* Document excerpt:

################

Skilful Practice

Giving and Taking Meditation Practice


SKILFUL PRACTICE



  The great and peaceful ones live regenerating the world like the coming of the spring; having crossed the ocean of embodied existence themselves, they freely aid all others who seek to cross it. The very essence and inherent will of Mahatmas is to remove the suffering of others, just as the ambrosia-rayed moon of itself cools the earth heated by the intense rays of the sun.

Shankaracharya

  Each of us is only one individual in a universe filled with countless living beings, all seeking happiness like ourselves. The sheer magnitude of countless beings, as opposed to merely one, indicates that the welfare of others is vastly more important than our own. Thus, to live in accord with that reality would mean cherishing others far more than oneself. This is often the attitude of a mother towards her child. If the child suffers, she feels this even more strongly than if it were her own pain. And likewise, if the child is content, its mother is delighted. This is so because she cherishes her child even more than herself. Her ability to cherish others more than herself is limited to her relationship with her child, whereas our task is to extend this attitude to all beings.

  After accustoming ourselves somewhat to cherishing others more than ourselves, we give special emphasis to the meditation 'taking and giving'. This meditation is begun by imagining our self-cherishing attitude in the form of a black spot at our heart. Around us we visualize all beings living in the six realms of existence appearing either in their own form or in that of human beings. Then we cultivate the wish to free all creatures from the misery they experience. Breathing in slowly through the nostrils, we imagine the mental and physical suffering of all beings entering our body in the form of rays of black light. These are absorbed into the black spot of self-cherishing at the heart. Simultaneously, we imagine the suffering of these beings to be drawn away from them to the black spot, and being borne by our self-cherishing, Then by meditating on the way in which living beings seek but do not find lasting happiness, we cultivate the wish to give them our own happiness. We then visualize all our mental imprints from wholesome actions as appearing in the form of radiant white rays of light. As we exhale, these spread forth to countless living beings. As these rays strike them, we imagine them to be filled with mental and physical bliss. It is vital to develop the power of clear visualization before practising this meditation in co-ordination with the breath.

  Next we reflect upon the lack of material happiness of living beings and their desire for material comfort. Wishing to relieve their poverty and to fulfil their desires, we once again inhale their misery and exhale the white light of loving kindness to satisfy their needs. Recognizing that the suffering of all living beings is due to their ignorance of Dharma, we inhale the darkness of their ignorance and emit wisdom in the form of white light.

################

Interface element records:
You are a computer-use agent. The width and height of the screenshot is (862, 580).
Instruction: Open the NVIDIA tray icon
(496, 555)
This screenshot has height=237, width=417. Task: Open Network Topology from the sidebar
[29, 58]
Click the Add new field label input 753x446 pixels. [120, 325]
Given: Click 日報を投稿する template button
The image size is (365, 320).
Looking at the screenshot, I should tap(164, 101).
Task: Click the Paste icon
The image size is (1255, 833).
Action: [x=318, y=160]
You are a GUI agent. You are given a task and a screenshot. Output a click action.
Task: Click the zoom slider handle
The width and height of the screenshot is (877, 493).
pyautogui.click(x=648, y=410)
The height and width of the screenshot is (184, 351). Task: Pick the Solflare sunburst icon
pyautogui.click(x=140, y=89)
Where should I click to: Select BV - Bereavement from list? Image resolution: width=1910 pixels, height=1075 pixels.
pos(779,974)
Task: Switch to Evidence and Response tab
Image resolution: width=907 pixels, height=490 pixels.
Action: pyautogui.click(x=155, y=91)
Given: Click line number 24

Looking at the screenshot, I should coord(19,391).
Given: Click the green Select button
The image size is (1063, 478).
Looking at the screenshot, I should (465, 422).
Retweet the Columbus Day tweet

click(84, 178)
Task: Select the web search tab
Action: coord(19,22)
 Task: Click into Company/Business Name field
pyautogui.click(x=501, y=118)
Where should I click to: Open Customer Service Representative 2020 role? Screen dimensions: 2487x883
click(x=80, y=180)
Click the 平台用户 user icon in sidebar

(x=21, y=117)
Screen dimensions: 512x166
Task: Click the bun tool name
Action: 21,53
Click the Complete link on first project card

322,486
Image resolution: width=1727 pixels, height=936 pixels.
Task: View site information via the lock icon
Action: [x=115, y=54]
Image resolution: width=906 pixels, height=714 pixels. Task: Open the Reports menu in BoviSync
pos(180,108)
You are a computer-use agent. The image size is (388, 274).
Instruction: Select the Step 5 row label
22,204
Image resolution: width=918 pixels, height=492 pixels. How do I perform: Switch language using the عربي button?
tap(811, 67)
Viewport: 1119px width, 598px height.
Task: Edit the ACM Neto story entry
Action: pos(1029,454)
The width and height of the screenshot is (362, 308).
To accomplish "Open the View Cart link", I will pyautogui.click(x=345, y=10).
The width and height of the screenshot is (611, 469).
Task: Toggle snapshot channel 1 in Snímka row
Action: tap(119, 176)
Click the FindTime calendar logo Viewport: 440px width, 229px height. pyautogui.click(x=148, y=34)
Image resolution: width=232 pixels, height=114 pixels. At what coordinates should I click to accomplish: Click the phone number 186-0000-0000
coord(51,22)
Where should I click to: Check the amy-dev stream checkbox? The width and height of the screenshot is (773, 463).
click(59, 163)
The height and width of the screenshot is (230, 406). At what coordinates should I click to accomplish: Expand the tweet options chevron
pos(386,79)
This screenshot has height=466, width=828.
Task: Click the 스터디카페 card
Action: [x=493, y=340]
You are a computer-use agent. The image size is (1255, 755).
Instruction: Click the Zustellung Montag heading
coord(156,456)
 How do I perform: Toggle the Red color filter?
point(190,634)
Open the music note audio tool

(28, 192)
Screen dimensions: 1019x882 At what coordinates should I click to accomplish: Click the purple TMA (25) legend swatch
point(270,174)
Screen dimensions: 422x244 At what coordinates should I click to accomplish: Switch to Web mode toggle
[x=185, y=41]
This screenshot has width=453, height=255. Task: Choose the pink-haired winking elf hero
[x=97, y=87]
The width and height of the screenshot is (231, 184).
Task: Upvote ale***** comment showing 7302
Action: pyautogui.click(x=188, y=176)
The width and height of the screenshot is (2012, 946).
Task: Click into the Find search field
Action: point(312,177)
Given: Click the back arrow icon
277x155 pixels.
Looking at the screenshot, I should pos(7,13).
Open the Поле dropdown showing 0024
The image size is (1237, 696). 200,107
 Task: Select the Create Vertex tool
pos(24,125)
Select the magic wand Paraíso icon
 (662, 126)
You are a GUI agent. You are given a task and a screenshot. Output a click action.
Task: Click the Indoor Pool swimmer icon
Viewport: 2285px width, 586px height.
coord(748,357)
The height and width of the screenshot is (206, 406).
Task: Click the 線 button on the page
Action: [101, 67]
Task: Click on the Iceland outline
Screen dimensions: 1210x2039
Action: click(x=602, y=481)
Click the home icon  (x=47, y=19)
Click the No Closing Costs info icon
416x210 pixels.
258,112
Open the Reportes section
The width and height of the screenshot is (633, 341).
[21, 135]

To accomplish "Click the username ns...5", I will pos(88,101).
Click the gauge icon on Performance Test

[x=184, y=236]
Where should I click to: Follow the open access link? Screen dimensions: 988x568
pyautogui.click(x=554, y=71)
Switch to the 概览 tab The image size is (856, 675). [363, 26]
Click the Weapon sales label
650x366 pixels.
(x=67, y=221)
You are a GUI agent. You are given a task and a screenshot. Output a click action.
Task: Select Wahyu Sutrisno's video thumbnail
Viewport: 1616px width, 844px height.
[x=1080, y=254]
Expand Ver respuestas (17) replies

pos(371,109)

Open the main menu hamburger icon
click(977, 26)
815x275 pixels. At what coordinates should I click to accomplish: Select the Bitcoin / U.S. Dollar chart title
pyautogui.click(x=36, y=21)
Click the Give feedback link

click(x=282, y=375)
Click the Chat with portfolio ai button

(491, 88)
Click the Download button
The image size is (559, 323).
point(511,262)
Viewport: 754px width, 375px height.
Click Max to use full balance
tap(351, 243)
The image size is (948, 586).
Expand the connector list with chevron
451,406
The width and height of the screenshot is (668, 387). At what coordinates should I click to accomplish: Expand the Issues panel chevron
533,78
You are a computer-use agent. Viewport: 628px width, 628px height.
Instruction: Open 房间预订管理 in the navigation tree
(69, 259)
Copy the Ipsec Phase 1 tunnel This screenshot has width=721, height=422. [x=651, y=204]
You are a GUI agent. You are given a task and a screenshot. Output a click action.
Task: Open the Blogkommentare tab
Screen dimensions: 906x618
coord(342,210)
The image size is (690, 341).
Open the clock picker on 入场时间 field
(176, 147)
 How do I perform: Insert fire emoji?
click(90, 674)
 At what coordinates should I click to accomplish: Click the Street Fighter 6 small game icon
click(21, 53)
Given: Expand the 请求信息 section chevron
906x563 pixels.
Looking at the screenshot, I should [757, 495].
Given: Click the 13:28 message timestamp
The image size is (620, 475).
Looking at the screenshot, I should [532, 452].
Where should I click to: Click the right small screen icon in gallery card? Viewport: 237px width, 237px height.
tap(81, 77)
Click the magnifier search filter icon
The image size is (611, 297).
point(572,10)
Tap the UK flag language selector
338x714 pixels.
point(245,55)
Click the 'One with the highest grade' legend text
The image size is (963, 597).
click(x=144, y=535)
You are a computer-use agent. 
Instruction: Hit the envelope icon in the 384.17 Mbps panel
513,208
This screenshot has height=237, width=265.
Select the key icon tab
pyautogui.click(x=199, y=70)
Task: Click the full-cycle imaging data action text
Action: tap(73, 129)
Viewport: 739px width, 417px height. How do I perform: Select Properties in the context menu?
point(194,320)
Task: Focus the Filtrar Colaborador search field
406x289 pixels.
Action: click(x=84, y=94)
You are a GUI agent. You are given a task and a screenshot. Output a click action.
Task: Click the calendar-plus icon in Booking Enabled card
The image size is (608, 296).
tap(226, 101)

################

* The tasks:
• A. Answer these questions about the giving-and-taking meditation text:
(i) To whom is the opening passage attributed?
(ii) In what form is the self-cherishing attitude imagined at the heart?
(iii) What is emitted in exchange for the darkness of ignorance?
• B. Reproduce a section of the giving-and-taking meditation text verbatim. Begin at the words "Giving and Taking" and stop after "of the sun.".
• C. Carry on the giving-and-taking meditation text from its final sentence.
The listing is not needed for anything asked here.

* Results by task:
• A.
(i) Shankaracharya
(ii) A black spot
(iii) Wisdom in the form of white light

• B.
Giving and Taking Meditation Practice


SKILFUL PRACTICE



  The great and peaceful ones live regenerating the world like the coming of the spring; having crossed the ocean of embodied existence themselves, they freely aid all others who seek to cross it. The very essence and inherent will of Mahatmas is to remove the suffering of others, just as the ambrosia-rayed moon of itself cools the earth heated by the intense rays of the sun.

• C.
  One may doubt the effectiveness of such meditation, since we are relieving the suffering of others only in our imagination. Nevertheless, it is a very good means for destroying our self-cherishing attitude and cultivating an awakening mind. By doing so, we will be much more effective in actually relieving the misery of others. While we are still dominated by selfishness, our desire to serve others is severely restricted, which naturally limits our ability to give them happiness. It may be more helpful to begin this meditation by thinking of only one other person, perhaps a sick friend. We may sit with him, and quietly engage in this meditation of accepting his suffering and giving him our joy. We may then follow the same contemplation in relation to a group of people, a community, a race and so on, gradually increasing the scope of our concern. The primary purpose of this meditation is not to transfer the sufferings of others directly to ourselves, but to cultivate an awakening mind. As the misery of others, in the form of black light, is absorbed into the black spot at our heart with each inhalation, we imagine this spot to decrease in size and finally vanish like a dark cloud into space. At the conclusion of the meditation, we imagine all beings to be filled with happiness.

  Rising from meditation, we see that the happiness of living beings which we imagined does not correspond with their present condition. We reflect upon the innumerable ways in which others have served us, both materially and in terms of our spiritual development, and generate the wish to repay this kindness. How may we best serve them? - by delivering them from suffering and guiding them to a lasting state of joy. Throughout our present life, and in countless former lives, we have received the care of innumerable sentient beings. Now is the time for taking upon ourselves the responsibility of repaying this kindness, rather than leaving it for someone else to do. We should think of others looking to us with hope to guide them through their difficulties; and in response we should each shoulder this burden singlehandedly. . . .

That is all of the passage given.